Johansen’s claim that straight couples make better parents than gay couples is a popular argument in some conservative circles.
“The study that is constantly used on the right is by Paul Regnerus,” Emily Hecht-McGowan, interim co-executive director of the Family Equality Council, told The Daily Beast.
The 2012 report, titled “The New Family Structures Study,” claims to measure the social and mental well-being of children who grew up in same-sex households. But the study has been criticized as inaccurate or biased in the way it defined “same-sex families.” Respondents were asked if their parents remained married throughout childhoods. Only respondents whose parents had separated were asked if their parents had ever had a same-sex relationship. Unsurprisingly, same-sex families were linked with instability.
More studies have found that children of same-sex parents fare the same—and sometimes better—than children of heterosexual parents. But Utah, which attempted to bar some same-sex couples from adopting children in 2014, has no anti-discrimination law to prevent studies like Regnerus’s from being used to police same-sex adoptions.
“This kind of ruling and bias is something we’re very concerned about,” Hecht-McGowan said. “A judge’s job in family court is to do one thing: promote the best interests of the child. This judge clearly failed to do that. He imposed his own bias and his own personal, uninformed opinion that’s now detrimentally impacting the child in foster care — who was by all accounts thriving in a loving home with two parents.”

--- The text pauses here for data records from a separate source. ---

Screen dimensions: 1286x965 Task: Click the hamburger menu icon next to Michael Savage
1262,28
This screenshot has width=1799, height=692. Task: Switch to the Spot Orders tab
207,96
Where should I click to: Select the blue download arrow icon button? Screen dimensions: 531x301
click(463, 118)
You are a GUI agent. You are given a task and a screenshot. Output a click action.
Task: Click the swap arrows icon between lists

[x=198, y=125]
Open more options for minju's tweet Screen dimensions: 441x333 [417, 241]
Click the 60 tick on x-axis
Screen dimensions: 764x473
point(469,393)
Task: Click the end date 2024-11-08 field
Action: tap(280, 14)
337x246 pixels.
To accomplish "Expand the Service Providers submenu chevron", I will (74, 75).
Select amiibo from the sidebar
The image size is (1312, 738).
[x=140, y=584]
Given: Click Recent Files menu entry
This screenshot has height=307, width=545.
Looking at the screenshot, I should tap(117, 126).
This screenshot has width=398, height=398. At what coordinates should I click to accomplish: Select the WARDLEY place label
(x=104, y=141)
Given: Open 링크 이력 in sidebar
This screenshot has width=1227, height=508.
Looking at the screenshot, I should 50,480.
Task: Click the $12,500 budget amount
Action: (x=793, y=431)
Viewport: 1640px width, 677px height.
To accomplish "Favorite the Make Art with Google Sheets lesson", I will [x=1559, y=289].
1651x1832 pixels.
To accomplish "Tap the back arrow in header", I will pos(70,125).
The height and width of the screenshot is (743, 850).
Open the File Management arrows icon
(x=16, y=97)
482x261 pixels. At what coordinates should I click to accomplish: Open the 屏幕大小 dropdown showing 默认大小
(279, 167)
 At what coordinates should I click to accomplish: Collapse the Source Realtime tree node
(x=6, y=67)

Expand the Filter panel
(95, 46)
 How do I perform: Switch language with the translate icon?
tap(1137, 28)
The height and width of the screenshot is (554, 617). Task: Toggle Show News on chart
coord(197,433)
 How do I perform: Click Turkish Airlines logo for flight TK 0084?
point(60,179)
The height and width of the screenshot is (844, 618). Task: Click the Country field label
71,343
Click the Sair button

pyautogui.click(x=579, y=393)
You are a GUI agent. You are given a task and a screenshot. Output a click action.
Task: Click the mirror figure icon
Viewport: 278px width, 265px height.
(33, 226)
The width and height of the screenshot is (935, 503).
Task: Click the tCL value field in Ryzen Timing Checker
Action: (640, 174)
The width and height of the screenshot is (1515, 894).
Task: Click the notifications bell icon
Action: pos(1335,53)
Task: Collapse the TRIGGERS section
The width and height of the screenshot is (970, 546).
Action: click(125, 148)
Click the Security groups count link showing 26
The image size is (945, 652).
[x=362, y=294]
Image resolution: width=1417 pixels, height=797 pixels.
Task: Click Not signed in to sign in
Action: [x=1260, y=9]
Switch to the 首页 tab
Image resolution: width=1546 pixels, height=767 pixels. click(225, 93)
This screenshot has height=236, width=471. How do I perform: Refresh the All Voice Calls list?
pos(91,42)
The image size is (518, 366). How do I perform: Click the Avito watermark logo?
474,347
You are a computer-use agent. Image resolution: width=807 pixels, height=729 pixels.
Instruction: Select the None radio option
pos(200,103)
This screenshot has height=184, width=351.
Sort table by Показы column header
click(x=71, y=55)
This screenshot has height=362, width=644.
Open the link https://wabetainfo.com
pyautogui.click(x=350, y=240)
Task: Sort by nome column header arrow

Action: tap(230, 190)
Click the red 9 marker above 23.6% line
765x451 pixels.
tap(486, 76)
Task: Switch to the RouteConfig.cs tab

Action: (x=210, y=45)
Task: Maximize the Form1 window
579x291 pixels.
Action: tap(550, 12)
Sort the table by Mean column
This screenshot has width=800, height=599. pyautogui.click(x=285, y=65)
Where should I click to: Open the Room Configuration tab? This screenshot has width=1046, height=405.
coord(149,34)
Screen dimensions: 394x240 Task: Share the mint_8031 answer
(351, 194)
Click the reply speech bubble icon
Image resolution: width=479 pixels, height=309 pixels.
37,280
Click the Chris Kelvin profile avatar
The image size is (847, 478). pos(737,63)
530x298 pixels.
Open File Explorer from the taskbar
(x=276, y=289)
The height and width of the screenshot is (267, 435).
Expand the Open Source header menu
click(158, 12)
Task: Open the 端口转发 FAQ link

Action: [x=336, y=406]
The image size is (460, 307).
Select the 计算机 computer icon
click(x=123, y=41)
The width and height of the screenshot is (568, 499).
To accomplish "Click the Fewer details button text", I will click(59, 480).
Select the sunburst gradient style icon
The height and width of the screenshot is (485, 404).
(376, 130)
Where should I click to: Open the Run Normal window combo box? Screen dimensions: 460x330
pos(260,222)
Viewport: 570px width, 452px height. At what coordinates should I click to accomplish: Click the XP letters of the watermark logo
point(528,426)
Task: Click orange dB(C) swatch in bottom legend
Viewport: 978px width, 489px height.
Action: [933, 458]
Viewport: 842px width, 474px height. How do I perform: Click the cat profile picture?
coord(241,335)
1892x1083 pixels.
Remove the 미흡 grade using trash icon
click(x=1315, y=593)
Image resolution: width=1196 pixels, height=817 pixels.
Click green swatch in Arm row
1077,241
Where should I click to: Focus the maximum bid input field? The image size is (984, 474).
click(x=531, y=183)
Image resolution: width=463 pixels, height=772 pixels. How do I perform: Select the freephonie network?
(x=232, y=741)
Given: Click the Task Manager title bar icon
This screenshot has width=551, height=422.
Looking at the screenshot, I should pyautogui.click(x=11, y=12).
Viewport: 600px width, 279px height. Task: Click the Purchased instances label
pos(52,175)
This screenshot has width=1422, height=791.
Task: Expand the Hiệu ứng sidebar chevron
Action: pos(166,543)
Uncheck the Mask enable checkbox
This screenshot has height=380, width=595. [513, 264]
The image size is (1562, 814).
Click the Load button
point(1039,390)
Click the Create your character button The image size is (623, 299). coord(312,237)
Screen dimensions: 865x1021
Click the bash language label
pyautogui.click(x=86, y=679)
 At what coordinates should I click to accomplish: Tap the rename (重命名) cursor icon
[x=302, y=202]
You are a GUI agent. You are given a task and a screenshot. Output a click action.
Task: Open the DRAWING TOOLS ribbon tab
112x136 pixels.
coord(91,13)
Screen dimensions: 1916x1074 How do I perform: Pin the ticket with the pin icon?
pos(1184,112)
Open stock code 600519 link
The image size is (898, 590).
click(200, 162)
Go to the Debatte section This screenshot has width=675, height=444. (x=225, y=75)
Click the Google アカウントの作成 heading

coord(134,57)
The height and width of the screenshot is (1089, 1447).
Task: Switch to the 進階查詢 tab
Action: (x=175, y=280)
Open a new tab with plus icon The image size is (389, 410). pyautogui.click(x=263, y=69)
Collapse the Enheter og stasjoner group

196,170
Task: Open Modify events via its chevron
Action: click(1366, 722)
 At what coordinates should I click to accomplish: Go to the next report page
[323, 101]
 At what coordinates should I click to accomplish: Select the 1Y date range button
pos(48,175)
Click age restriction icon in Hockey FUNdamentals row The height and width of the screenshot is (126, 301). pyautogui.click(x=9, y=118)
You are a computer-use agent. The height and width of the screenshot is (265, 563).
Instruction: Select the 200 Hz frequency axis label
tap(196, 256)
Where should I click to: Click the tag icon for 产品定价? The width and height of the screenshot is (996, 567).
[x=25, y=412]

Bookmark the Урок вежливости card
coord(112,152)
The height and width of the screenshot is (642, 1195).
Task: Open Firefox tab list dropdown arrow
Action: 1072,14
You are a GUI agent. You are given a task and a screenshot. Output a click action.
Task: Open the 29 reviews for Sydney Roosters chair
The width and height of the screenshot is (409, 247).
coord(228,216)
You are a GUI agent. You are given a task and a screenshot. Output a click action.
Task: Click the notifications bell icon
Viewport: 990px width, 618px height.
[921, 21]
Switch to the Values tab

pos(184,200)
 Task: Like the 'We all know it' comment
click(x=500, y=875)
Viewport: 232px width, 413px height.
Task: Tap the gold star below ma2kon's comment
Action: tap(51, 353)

Judge Scott Johansen has made headlines with a number of questionable rulings over his 23 years in Utah’s juvenile courts. In 2012 he offered an eye-for-an-eye deal for a 13-year-old girl who had cut another child’s hair in a McDonald’s. Johansen said he would reduce the girl’s sentence if her entire ponytail was cut off in the courtroom.
In 2012, Johansen sentenced a teenager to jail, arguing that the child’s poor grades constituted a violation of an earlier shoplifting probation. In 1997, Johansen slapped a 16-year-old in the face during a meeting in the courthouse. He received a reprimand for the incident.